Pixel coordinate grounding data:
=====
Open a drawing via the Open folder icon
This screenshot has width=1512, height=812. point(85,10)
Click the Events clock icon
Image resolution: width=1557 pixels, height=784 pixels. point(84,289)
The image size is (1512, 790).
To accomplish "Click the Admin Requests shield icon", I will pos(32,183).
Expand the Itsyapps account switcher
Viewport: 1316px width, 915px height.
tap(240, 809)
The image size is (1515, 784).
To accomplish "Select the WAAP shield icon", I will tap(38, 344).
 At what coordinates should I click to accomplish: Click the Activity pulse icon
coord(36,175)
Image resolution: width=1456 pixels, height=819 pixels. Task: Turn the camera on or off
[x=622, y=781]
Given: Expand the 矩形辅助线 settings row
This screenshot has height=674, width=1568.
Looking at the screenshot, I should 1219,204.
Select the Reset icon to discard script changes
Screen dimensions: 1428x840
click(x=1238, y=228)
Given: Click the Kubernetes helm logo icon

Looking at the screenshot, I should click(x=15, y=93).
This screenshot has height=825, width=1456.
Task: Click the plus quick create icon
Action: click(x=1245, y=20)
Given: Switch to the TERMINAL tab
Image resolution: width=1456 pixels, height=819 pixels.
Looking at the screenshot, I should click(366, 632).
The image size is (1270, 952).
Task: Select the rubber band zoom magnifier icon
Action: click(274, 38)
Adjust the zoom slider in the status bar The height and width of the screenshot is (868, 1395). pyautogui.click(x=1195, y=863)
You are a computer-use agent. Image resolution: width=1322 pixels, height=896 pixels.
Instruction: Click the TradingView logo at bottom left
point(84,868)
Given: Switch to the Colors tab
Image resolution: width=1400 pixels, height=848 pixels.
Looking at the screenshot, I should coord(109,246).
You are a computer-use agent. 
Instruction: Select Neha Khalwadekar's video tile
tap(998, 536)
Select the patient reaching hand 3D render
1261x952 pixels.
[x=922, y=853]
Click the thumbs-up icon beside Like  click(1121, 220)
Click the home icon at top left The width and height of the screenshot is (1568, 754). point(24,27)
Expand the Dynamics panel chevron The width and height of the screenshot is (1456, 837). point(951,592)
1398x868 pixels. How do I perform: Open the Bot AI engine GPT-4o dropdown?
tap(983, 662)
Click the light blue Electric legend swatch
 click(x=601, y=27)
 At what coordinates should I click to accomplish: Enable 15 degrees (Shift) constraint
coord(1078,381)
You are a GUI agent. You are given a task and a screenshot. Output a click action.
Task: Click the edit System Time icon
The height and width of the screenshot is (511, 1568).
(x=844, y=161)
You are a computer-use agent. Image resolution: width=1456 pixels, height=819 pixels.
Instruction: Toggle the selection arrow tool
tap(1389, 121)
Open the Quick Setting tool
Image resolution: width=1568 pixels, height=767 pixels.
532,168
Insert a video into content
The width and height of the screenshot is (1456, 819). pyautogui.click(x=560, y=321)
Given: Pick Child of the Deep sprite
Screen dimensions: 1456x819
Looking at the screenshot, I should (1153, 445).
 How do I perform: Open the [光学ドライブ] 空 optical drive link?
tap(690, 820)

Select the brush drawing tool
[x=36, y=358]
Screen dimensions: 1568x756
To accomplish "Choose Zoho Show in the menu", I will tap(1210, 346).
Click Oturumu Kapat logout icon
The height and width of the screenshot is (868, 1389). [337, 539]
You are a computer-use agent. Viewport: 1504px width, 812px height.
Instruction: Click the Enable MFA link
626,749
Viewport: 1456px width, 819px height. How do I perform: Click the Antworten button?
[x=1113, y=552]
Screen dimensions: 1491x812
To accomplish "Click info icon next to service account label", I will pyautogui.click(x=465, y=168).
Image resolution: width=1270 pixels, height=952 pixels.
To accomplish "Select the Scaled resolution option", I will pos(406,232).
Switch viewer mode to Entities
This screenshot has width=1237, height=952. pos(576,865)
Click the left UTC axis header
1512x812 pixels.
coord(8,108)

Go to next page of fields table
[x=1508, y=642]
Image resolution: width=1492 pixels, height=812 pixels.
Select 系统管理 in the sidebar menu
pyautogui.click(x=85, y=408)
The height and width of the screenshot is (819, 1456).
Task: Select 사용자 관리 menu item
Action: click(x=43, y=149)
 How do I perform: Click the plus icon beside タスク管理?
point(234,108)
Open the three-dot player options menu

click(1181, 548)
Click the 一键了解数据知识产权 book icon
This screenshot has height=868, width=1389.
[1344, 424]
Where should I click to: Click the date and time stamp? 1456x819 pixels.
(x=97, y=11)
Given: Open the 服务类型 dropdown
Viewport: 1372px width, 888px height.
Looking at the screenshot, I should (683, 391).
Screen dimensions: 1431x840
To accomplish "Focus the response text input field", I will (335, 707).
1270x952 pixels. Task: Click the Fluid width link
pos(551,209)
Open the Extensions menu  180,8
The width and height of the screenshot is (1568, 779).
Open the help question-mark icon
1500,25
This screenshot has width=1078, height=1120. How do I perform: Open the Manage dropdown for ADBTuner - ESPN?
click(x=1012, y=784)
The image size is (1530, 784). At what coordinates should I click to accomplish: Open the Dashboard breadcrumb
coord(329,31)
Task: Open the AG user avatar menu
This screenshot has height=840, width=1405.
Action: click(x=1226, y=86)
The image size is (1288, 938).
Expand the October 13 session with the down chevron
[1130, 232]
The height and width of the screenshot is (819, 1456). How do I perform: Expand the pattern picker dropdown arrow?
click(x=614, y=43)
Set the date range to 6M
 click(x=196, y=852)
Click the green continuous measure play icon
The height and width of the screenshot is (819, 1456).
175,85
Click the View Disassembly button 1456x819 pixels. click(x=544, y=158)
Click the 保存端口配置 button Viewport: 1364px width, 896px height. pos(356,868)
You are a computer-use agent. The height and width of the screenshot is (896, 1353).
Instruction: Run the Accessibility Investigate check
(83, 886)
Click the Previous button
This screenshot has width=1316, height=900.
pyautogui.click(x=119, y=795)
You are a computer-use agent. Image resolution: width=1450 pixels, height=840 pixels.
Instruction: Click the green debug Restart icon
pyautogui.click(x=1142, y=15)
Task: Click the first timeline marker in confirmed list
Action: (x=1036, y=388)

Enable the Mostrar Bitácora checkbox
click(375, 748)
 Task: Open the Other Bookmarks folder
=====
WHAT IS BEING ASKED »
Show every line from the entries above in which the word "computer" appears.

EXPECTED ANSWER »
You are a computer-use agent. Image resolution: width=1322 pixels, height=896 pixels.
You are a computer-use agent. 
You are a computer-use agent. Image resolution: width=1456 pixels, height=819 pixels.
You are a computer-use agent. Viewport: 1504px width, 812px height.
You are a computer-use agent. The height and width of the screenshot is (896, 1353).
You are a computer-use agent. Image resolution: width=1450 pixels, height=840 pixels.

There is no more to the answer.